Stored data entries:
□ □ □ □ □ □ □
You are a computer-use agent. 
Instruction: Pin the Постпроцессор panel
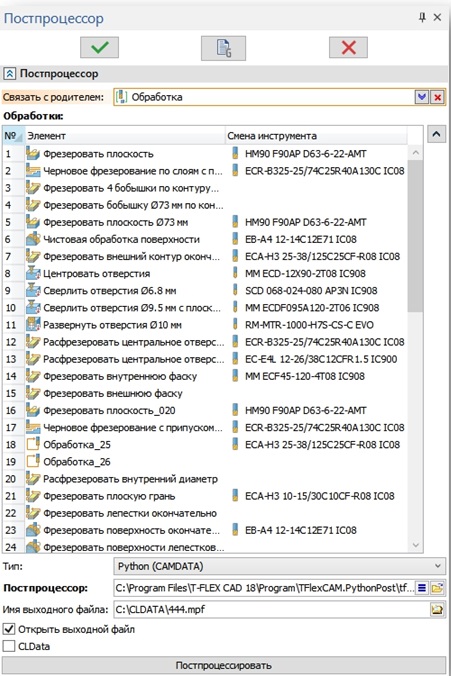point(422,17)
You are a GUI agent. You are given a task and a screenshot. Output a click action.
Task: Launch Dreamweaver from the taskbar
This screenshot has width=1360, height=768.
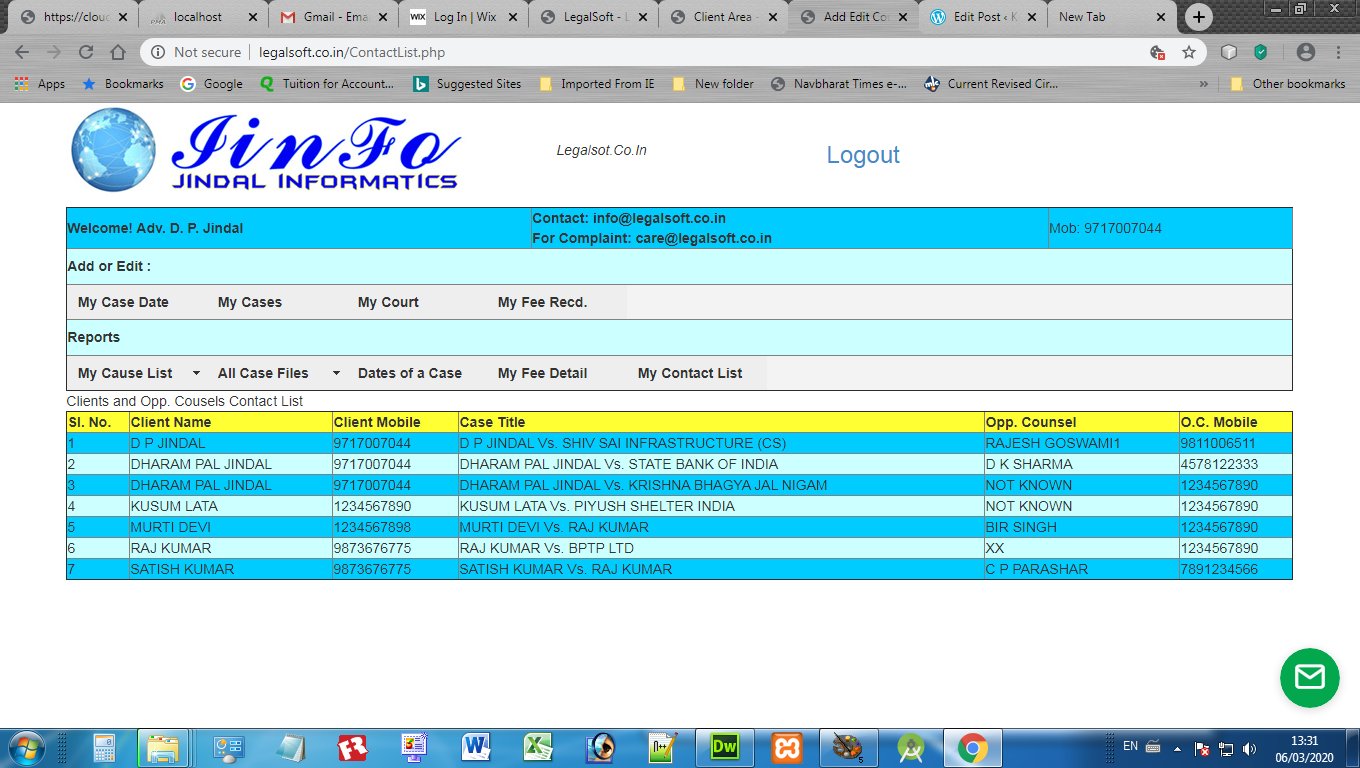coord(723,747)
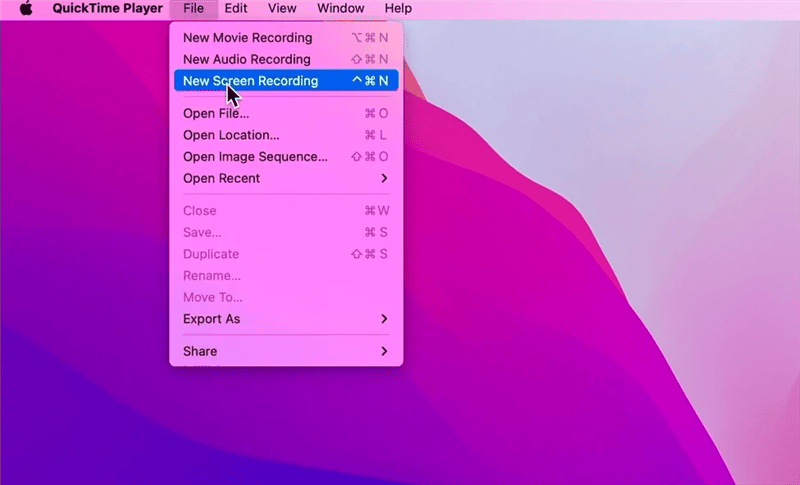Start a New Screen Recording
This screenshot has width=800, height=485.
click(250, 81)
□ □ □ □ □ □ □
* **DESCRIPTION OF THE TASK**
Each record above is to be returned unchanged, while any picture it holds stays out.

* **EXERCISE OUTPUT**
You are a computer-use agent. 
Instruction: Pin the Постпроцессор panel
point(422,17)
You are a GUI agent. You are given a task and a screenshot. Output a click action.
Task: Launch Dreamweaver from the taskbar
This screenshot has width=1360, height=768.
coord(723,747)
Start a New Screen Recording
This screenshot has width=800, height=485.
click(250, 81)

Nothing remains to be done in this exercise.